2020年21冊目の読書レポートは『塀の中の事情 刑務所で何が起きているか』(著 清田浩司/平凡社新書/初版2020年5月15日)。書店で目にして、手に取りました。
もう10年以上前のこと、勤めていた会社が法務省の推進する「PFI刑務所」(官民協働で整備・運営する刑務所)の運営事業に携わることになり、その関係で刑務所を見学したことがあります。
担当者から注意を受けた後、見学者同士で列を組み、ほとんど無言のままで見て回ったのですが、“塀の中”など生まれて初めて。
受刑者のすぐそばで刑務作業を見ていたときの何ともいえない緊張感は、今でも忘れることができません。
本書は、テレビ朝日で20年近く、全国で30か所以上の刑務所を取材してきた著者が、“刑務所で今起きていること”を綴ったルポルタージュ。
大規模施設、長期受刑者収容施設、開放的処遇施設(塀のない刑務所)、女子刑務所、医療刑務所、更生保護施設など15か所の施設の様子を、400ページを超えるボリュームで紹介し、刑務所の実情や受刑者の心情、また刑務官の思いを伝えています。
刑務所などまったく知らない世界。それだけに、刑務所が抱える様々な問題、無期懲役者の孤独な日々、塀のない刑務所での取組み、医療刑務所での摂食障害治療、そして受刑者のために奮闘する刑務官の姿…。

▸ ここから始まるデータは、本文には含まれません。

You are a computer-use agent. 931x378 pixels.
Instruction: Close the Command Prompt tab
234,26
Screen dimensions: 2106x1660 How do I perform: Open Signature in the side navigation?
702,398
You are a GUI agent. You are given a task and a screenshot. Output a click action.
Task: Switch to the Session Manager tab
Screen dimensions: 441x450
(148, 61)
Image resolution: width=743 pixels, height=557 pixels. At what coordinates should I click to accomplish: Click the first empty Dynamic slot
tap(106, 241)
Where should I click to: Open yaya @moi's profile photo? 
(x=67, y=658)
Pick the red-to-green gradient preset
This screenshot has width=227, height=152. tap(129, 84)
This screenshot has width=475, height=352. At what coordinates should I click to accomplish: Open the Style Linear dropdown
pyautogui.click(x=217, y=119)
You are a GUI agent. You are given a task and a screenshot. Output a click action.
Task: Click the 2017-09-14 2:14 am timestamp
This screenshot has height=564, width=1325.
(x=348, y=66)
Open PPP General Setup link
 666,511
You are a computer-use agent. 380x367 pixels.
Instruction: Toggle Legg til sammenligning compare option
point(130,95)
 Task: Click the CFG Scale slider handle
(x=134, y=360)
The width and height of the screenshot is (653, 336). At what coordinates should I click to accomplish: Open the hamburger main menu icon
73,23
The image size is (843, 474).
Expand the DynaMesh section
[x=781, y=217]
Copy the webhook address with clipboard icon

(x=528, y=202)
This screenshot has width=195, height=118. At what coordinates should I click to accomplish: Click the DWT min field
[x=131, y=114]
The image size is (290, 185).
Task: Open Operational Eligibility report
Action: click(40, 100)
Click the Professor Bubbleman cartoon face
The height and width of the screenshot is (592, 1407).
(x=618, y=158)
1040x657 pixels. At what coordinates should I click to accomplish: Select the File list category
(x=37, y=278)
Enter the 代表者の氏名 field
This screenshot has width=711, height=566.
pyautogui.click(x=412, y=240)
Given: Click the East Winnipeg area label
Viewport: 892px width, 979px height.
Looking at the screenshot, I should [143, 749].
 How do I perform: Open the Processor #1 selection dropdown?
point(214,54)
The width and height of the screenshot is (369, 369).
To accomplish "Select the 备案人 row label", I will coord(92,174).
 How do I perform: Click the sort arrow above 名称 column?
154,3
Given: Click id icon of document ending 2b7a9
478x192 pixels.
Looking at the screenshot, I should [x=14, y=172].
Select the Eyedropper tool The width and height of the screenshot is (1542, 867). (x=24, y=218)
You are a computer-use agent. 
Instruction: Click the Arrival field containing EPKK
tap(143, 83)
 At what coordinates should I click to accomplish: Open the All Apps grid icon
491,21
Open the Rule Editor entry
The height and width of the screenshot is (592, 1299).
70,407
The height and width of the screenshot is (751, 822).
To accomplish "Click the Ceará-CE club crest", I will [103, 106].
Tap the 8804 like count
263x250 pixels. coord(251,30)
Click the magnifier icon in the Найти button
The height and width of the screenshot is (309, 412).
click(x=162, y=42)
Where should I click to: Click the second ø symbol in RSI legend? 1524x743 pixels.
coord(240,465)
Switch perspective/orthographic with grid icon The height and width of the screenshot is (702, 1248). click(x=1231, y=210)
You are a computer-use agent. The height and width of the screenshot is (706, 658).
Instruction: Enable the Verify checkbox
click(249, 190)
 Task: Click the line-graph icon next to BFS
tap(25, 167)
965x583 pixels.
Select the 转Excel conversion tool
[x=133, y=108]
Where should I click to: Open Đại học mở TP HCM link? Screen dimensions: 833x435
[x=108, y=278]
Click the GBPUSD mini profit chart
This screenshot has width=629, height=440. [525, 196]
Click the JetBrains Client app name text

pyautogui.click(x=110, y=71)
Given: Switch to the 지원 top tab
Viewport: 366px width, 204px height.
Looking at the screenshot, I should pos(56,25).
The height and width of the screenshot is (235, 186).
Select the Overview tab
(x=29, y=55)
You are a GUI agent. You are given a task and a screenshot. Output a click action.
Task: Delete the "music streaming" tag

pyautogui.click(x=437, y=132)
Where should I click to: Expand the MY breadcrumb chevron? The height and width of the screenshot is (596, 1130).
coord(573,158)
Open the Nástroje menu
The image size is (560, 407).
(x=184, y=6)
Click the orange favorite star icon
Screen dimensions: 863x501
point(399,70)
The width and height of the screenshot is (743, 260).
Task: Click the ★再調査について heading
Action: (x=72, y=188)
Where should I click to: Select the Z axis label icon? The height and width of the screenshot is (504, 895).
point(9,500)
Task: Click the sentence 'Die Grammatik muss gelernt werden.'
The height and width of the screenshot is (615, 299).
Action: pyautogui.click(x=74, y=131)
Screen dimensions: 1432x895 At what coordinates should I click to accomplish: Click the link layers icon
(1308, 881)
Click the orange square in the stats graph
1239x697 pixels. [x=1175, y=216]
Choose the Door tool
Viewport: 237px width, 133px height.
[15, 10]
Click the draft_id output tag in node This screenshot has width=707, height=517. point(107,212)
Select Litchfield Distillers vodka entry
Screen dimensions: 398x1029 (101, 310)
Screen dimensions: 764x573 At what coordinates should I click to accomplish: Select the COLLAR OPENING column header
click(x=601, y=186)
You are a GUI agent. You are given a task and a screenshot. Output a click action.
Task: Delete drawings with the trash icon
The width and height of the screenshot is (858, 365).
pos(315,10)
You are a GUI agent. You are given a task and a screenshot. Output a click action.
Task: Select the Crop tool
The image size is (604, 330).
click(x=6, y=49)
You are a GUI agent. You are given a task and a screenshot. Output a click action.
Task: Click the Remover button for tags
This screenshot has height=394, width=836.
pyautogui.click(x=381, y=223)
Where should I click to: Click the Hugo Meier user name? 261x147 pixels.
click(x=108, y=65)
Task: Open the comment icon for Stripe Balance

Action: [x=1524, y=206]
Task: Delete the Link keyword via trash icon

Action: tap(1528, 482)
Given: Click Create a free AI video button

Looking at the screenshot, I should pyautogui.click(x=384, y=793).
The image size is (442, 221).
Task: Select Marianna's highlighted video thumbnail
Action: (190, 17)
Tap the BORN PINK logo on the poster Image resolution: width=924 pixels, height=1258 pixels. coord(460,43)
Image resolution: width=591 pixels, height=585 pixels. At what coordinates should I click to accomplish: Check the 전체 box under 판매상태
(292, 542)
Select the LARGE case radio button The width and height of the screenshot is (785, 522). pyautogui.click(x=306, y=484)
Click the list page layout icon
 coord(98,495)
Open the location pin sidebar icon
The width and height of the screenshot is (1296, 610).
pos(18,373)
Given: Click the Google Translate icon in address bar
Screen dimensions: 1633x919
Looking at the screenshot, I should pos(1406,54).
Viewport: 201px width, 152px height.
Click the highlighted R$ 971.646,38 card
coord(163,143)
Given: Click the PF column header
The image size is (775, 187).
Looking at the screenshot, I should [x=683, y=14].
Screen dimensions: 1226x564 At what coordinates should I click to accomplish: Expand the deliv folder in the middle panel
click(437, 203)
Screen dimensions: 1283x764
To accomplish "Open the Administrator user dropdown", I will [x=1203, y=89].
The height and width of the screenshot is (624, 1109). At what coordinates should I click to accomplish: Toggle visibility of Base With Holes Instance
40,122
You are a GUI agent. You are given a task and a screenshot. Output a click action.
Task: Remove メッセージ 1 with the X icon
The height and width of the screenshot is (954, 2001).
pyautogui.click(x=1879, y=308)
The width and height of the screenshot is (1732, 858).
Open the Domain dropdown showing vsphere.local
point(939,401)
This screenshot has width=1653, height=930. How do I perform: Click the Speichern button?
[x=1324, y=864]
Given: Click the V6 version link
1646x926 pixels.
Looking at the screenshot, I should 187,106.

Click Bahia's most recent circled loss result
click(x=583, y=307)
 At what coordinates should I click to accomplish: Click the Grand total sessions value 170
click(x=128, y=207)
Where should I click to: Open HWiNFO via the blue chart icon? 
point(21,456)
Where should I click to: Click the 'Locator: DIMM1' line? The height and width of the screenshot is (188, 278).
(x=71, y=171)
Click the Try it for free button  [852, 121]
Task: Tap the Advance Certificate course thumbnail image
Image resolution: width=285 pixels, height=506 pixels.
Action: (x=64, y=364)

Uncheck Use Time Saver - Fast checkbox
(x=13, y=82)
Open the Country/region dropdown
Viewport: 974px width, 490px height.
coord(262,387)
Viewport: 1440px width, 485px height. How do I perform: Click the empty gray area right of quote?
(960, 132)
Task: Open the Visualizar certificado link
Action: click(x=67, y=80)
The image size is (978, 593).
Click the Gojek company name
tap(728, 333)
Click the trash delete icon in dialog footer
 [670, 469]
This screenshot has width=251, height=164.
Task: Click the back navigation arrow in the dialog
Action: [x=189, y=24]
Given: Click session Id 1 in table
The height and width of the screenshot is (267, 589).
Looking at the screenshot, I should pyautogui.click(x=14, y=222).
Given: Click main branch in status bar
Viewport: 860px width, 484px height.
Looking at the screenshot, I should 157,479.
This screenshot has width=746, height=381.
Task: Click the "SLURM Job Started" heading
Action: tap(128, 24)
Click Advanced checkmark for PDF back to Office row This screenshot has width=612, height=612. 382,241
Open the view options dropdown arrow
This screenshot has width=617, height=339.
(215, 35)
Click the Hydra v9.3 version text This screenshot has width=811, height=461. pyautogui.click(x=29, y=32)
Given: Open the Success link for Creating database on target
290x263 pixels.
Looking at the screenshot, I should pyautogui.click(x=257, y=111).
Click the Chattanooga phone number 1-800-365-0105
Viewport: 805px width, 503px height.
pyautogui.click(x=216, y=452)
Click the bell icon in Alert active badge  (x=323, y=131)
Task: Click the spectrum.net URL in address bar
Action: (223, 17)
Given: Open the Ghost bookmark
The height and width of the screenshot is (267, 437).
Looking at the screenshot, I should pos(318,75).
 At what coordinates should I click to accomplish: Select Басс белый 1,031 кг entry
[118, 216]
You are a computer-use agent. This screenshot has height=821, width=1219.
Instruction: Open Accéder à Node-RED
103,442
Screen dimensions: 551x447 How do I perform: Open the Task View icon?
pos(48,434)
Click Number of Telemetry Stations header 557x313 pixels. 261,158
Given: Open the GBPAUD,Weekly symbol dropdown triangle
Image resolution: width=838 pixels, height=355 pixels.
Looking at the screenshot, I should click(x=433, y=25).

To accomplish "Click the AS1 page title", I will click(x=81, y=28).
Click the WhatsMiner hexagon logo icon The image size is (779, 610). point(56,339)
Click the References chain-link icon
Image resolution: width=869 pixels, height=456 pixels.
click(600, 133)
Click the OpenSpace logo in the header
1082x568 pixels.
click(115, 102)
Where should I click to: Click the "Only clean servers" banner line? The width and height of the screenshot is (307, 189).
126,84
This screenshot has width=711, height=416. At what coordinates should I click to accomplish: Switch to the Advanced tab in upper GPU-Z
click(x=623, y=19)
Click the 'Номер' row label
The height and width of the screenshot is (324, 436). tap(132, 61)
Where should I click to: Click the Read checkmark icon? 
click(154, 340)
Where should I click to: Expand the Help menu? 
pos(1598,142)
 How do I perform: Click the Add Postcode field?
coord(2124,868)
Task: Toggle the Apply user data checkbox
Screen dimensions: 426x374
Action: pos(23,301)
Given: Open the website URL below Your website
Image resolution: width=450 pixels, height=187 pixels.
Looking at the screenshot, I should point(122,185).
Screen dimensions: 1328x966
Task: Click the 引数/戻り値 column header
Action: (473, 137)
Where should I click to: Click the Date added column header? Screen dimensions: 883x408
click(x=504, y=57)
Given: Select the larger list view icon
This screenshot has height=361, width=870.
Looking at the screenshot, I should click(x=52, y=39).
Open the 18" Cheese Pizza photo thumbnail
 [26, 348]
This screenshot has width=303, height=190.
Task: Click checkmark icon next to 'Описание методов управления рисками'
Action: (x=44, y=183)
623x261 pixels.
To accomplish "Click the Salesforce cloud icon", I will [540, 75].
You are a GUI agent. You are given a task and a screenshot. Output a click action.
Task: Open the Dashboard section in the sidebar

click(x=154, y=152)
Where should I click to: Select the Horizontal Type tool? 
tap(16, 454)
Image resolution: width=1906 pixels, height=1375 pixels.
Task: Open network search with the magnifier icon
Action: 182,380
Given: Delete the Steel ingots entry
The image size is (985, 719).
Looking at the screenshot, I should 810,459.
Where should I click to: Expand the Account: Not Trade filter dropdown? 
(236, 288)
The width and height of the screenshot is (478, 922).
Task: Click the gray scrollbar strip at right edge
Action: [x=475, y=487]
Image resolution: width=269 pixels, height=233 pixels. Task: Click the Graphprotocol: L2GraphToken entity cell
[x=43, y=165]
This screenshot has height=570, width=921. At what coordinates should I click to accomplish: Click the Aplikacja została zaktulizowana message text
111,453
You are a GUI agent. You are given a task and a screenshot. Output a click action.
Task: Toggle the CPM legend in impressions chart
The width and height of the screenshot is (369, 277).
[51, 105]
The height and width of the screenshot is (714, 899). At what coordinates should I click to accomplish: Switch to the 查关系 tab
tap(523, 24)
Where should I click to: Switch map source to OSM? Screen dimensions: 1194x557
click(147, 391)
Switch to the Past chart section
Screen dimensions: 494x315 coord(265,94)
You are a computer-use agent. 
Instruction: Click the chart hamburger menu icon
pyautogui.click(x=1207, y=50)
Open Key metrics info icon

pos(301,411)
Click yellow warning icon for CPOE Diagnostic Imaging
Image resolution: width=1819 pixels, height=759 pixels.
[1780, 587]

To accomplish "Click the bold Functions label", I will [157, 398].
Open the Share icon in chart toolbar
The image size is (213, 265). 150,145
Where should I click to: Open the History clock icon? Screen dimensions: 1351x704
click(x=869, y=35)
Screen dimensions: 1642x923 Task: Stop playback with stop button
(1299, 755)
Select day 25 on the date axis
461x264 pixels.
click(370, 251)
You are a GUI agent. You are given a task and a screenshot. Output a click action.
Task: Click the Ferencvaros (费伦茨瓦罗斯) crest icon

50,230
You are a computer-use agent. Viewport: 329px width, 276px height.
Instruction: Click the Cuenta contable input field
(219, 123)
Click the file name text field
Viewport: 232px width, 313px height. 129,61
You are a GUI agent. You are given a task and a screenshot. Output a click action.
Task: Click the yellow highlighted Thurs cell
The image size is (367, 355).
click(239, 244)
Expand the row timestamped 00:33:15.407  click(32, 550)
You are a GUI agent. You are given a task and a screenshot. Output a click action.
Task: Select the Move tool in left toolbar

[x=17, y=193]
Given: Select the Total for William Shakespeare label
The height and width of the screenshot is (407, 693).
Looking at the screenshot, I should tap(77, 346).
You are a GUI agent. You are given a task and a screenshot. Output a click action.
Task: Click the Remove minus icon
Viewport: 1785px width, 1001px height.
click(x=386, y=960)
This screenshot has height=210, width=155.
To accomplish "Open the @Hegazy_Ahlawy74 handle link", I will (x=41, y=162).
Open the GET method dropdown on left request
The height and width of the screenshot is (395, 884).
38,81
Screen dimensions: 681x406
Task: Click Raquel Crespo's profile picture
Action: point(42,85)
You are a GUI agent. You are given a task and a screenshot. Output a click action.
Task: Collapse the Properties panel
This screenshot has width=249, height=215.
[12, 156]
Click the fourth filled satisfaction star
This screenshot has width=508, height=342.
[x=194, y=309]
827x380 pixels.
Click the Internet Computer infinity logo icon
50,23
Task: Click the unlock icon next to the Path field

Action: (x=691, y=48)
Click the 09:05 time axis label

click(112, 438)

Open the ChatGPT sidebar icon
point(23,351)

どれも強く心に残りましたが、とりわけ印象に残ったのは、「塀の中は社会を映す鏡」の言葉通り、刑務所でも起きている高齢化問題。
高齢の受刑者が同室の高齢受刑者を介助するという“老老介護”の様子、材料を細かく刻み柔らかくした調理した老人食、移動に欠かせない車椅子や手押し車(シルバーカー)…。
刑務所はあたかも介護施設のようであり、驚きを通り越して、切なさのようなものを感じてしまいました。
そして考えさせられたのは、高齢化とも関係する再犯問題。
2017年当時、受刑者の中で再犯者の割合は48%にも登り、犯罪者の数は減っても、再犯によって受刑者は「固定化」しつつあるそうです。
せっかく出所したのに、また舞い戻る理由は様々でしょう。けれど、受刑者に「(刑務所は)雨風しのげて、三度の食事も出て、布団にくるまって寝られて、ありがたい気持ちでいっぱいです。」と言わせるのは、どう考えてもおかしな話です。
出所者に対する風当たりが、それだけ冷たく厳しいということかもしれませんが、著者の指摘するように、刑務所が“安住の地”であったり、“終の棲家”であったりしていいはずがありません。
本書によると、東京オリンピック・パラリンピックを控え、国は再犯防止に向け、様々な対策を講じてきたようです。
それが実を結ぶためには、出所者の更生意欲はもちろん必要でしょう。
一方で、出所者やその家族に対する偏見や差別は人権問題であるという認識や、出所者を社会全体で支援する意識が広く共有されることも欠かせないものだと思います。